DATA RECORDS START
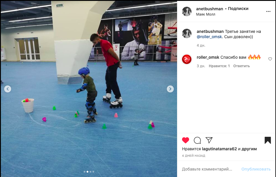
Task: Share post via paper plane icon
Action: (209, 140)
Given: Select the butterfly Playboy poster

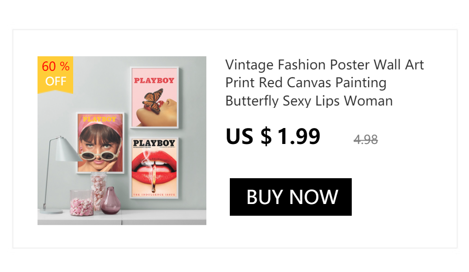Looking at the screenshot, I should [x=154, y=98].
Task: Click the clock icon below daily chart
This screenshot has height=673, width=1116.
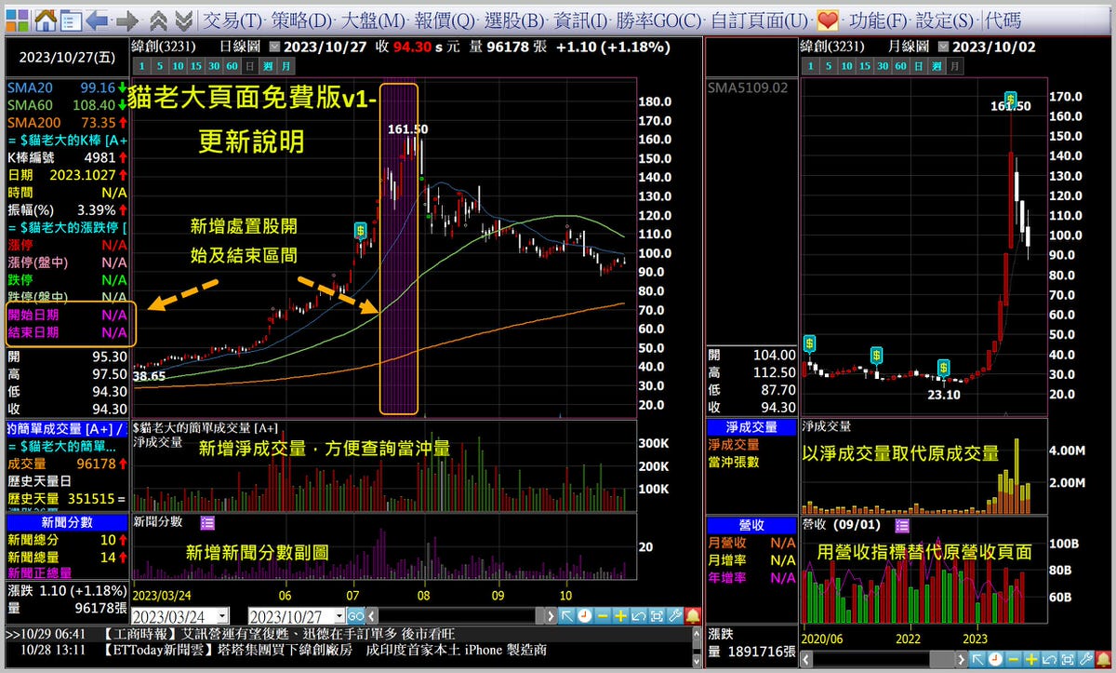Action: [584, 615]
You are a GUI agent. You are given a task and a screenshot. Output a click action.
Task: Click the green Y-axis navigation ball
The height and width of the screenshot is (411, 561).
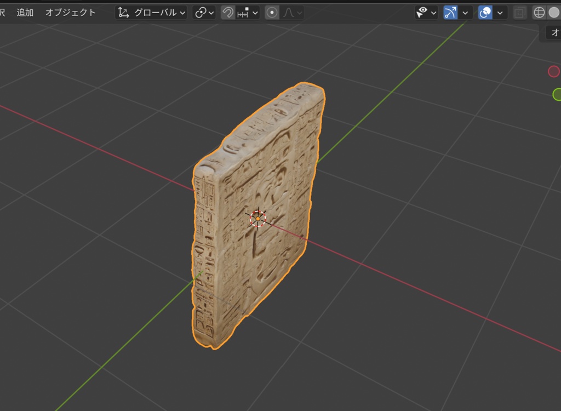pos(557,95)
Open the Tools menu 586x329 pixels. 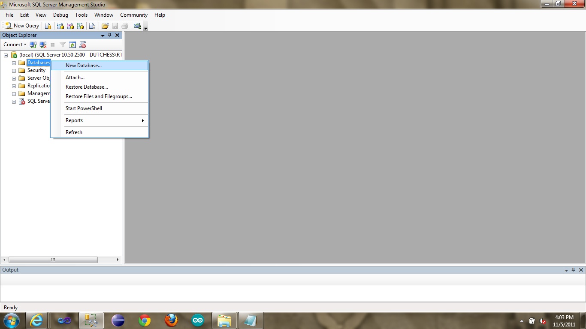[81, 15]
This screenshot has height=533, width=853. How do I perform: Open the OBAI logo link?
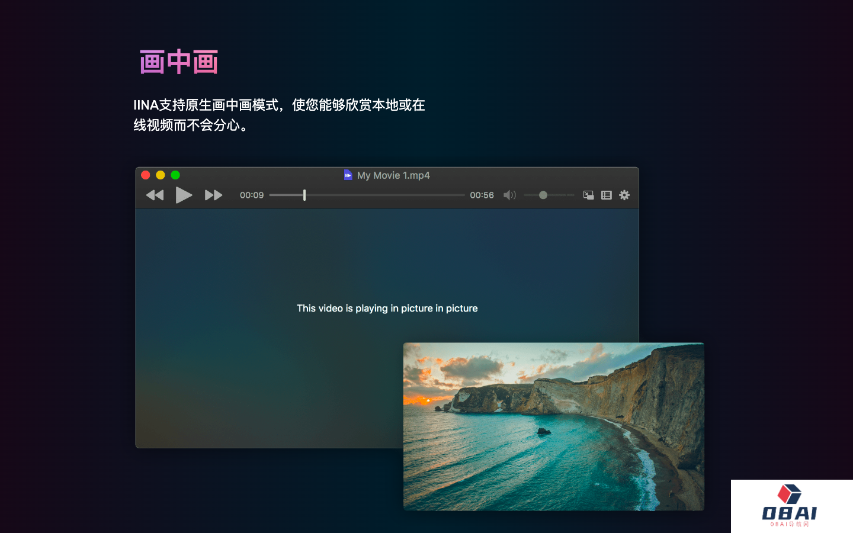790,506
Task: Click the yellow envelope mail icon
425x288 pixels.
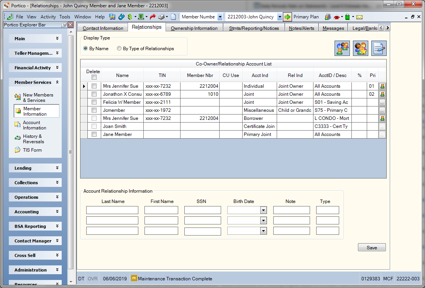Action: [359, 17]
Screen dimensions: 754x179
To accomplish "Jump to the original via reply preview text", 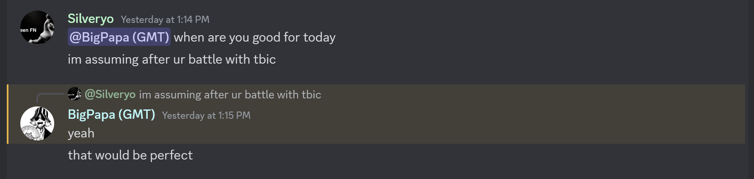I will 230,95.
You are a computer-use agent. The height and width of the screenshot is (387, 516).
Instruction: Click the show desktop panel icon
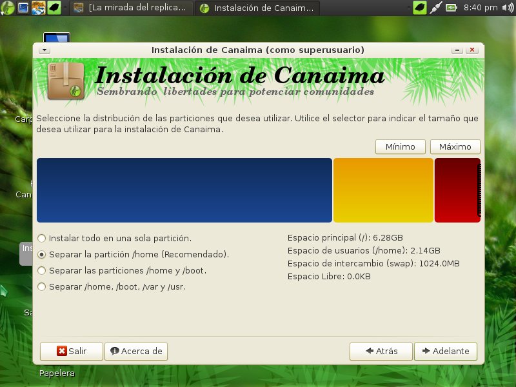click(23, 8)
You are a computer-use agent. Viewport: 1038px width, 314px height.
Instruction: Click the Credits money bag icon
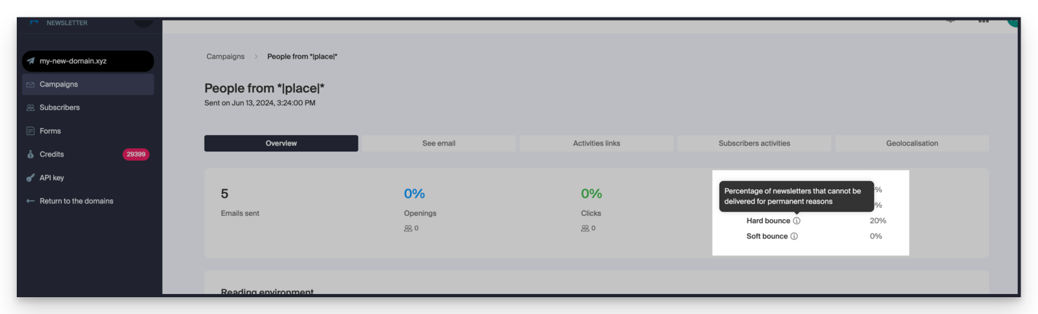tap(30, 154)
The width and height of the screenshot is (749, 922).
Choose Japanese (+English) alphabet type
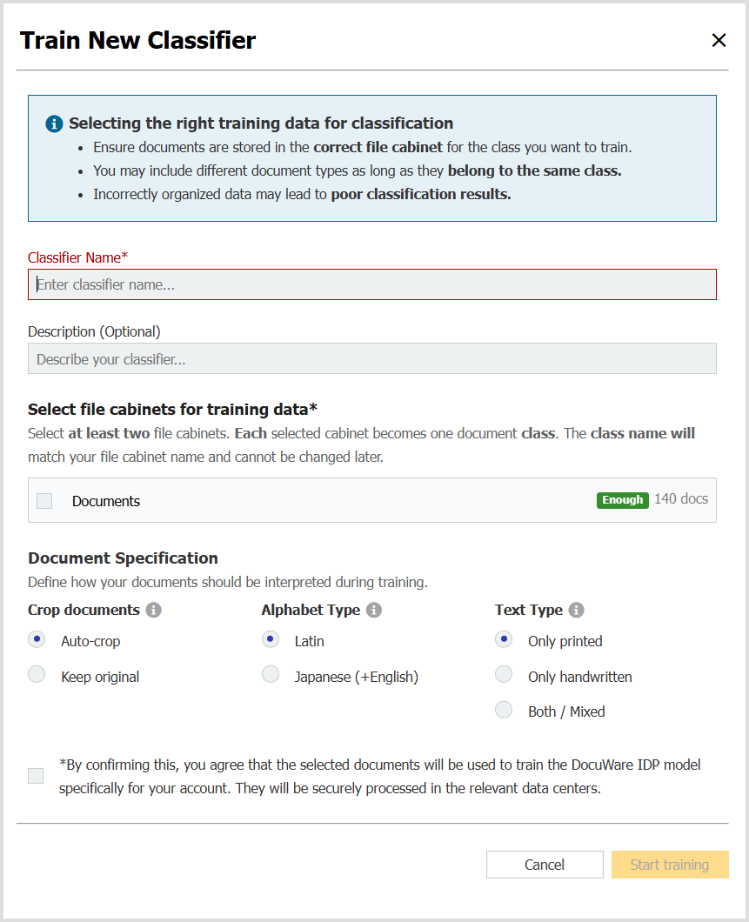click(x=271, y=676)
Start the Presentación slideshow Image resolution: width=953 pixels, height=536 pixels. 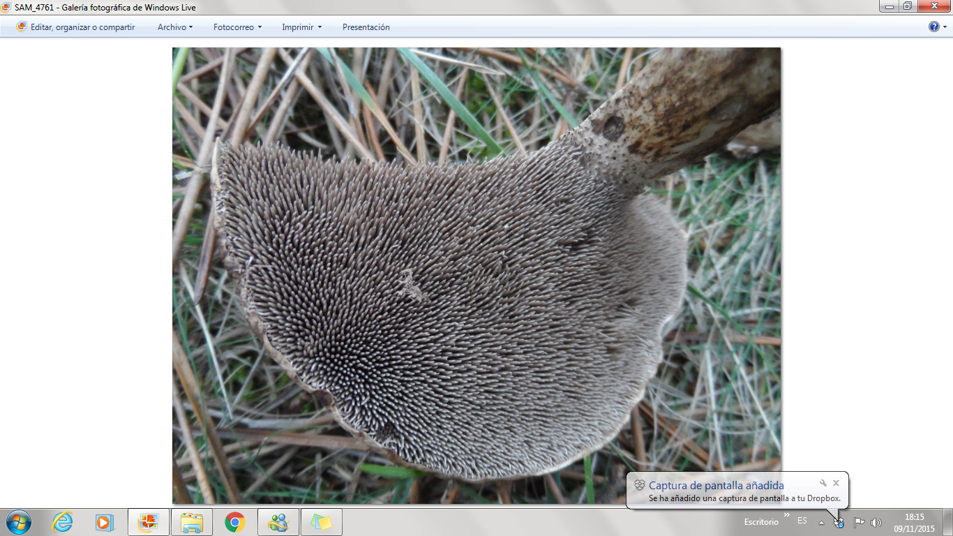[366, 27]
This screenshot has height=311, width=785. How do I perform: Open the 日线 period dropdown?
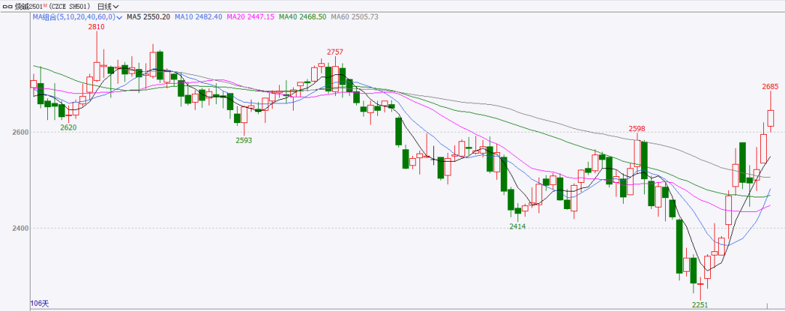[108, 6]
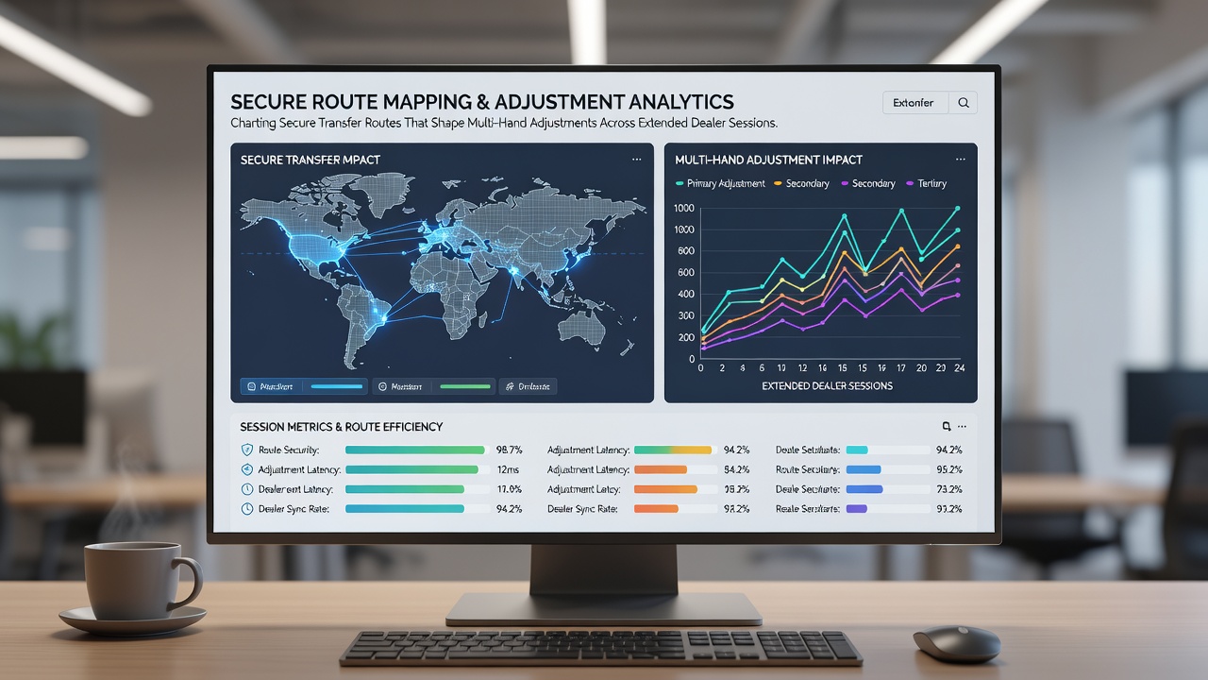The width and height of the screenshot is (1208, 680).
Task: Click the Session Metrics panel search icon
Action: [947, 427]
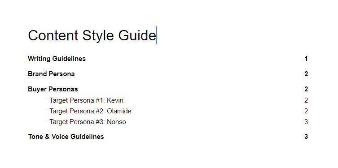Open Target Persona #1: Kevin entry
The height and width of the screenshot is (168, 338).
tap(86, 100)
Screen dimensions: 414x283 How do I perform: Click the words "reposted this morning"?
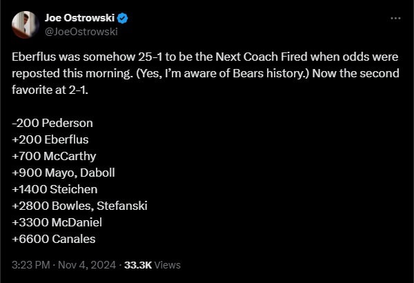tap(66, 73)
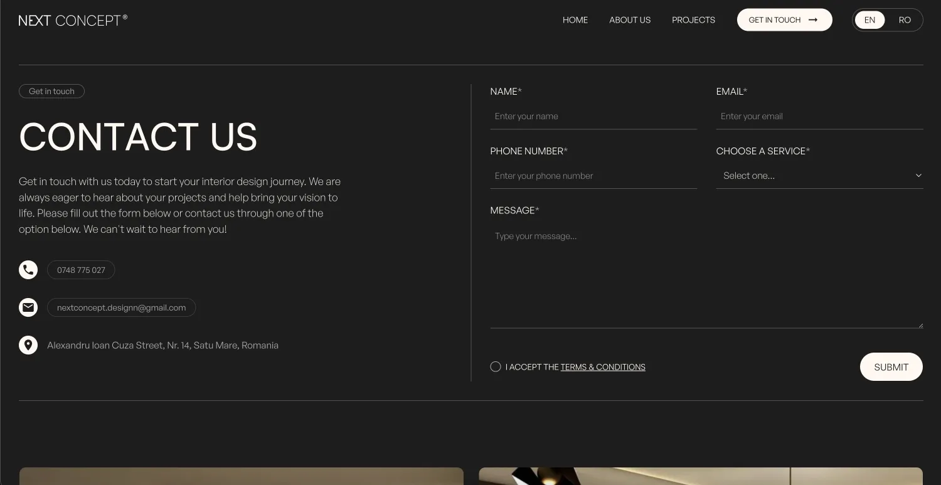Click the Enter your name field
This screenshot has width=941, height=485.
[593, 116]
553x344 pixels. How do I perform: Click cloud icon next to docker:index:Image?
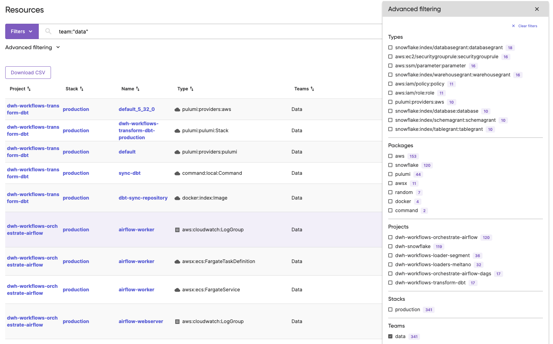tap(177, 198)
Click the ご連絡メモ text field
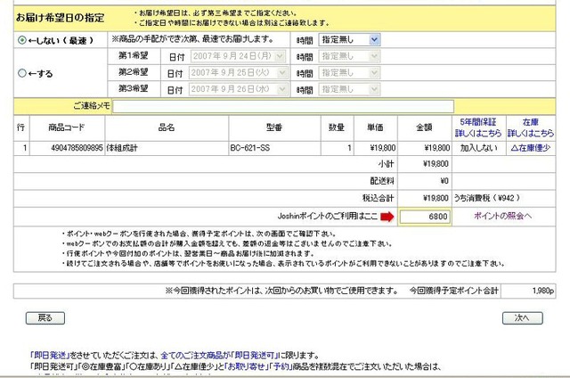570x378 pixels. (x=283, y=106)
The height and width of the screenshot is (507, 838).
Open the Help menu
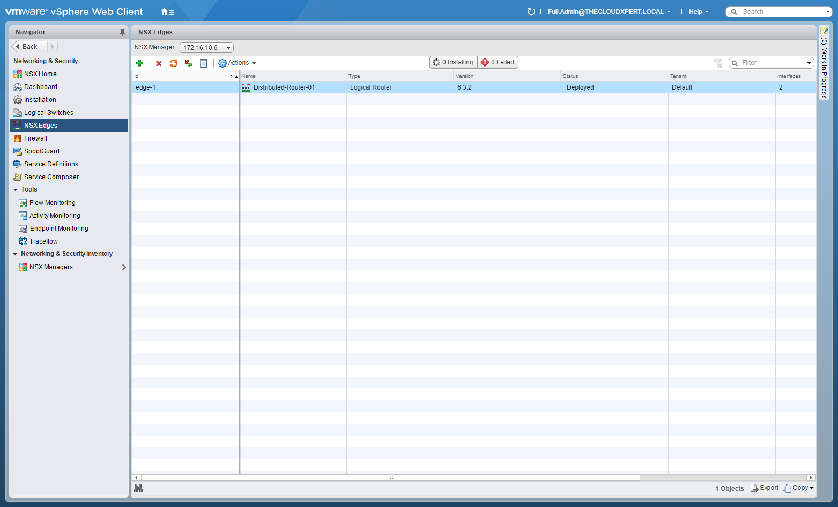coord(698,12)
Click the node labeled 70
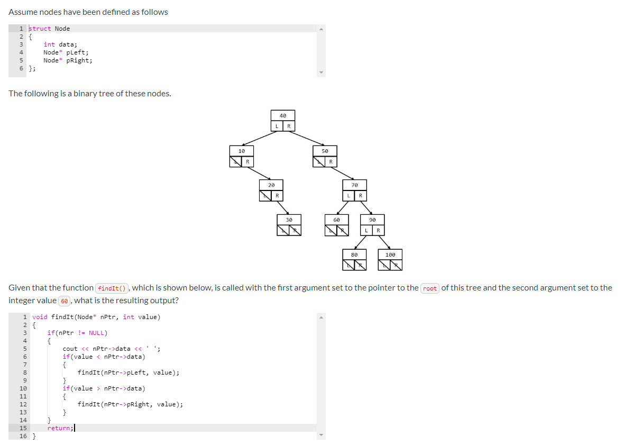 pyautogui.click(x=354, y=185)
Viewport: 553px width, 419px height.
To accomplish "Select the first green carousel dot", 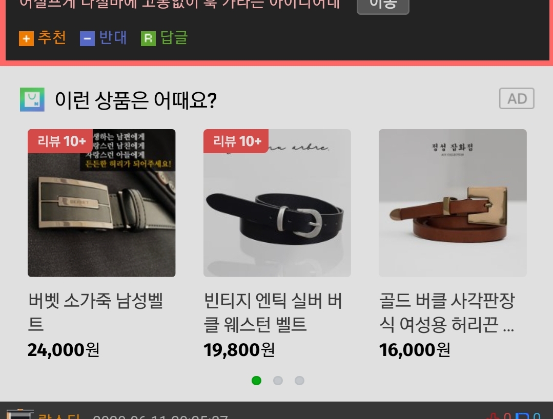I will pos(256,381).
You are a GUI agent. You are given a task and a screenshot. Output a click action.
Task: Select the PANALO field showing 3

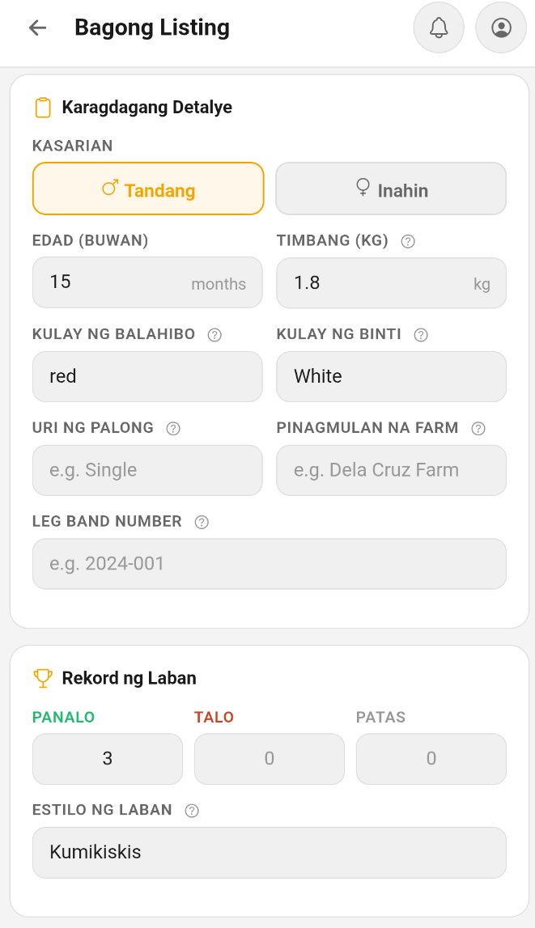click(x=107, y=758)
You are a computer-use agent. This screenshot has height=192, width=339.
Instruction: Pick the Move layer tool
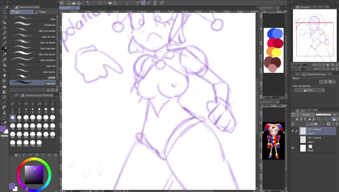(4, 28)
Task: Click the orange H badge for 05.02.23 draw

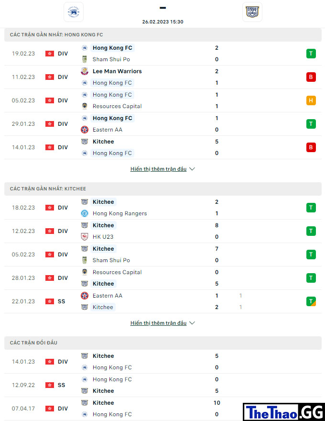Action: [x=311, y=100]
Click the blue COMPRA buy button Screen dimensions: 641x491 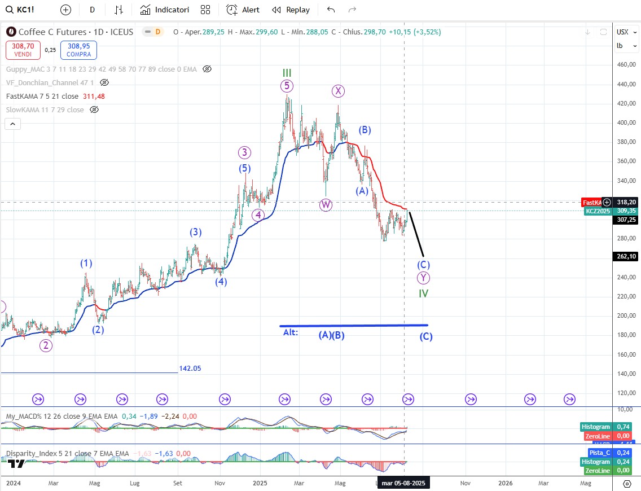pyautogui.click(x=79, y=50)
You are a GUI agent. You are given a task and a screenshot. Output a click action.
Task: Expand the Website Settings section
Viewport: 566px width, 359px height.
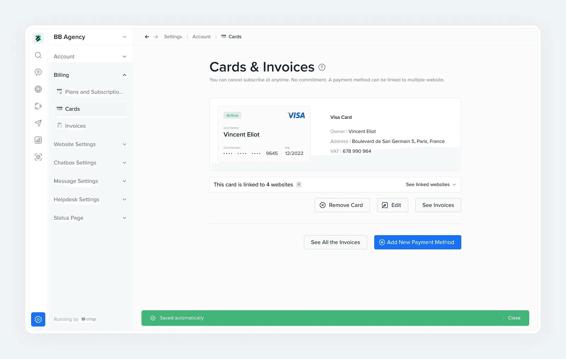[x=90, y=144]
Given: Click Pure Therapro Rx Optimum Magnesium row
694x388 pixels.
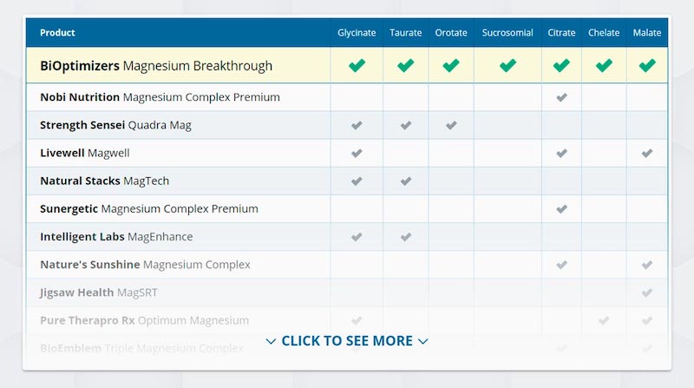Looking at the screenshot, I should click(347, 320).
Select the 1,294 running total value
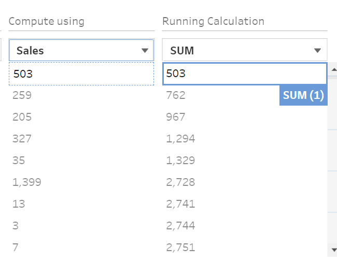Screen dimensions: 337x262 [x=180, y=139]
DATA RECORDS END
> _TASK TO CARRY OUT_
If a line in the data above holds the string "computer", copy it.

> _ANSWER TO THIS EXERCISE_
You are a computer-use agent. The height and width of the screenshot is (387, 516).
You are a computer-use agent. Viewport: 1038px width, 314px height.
You are a computer-use agent. This screenshot has height=192, width=339.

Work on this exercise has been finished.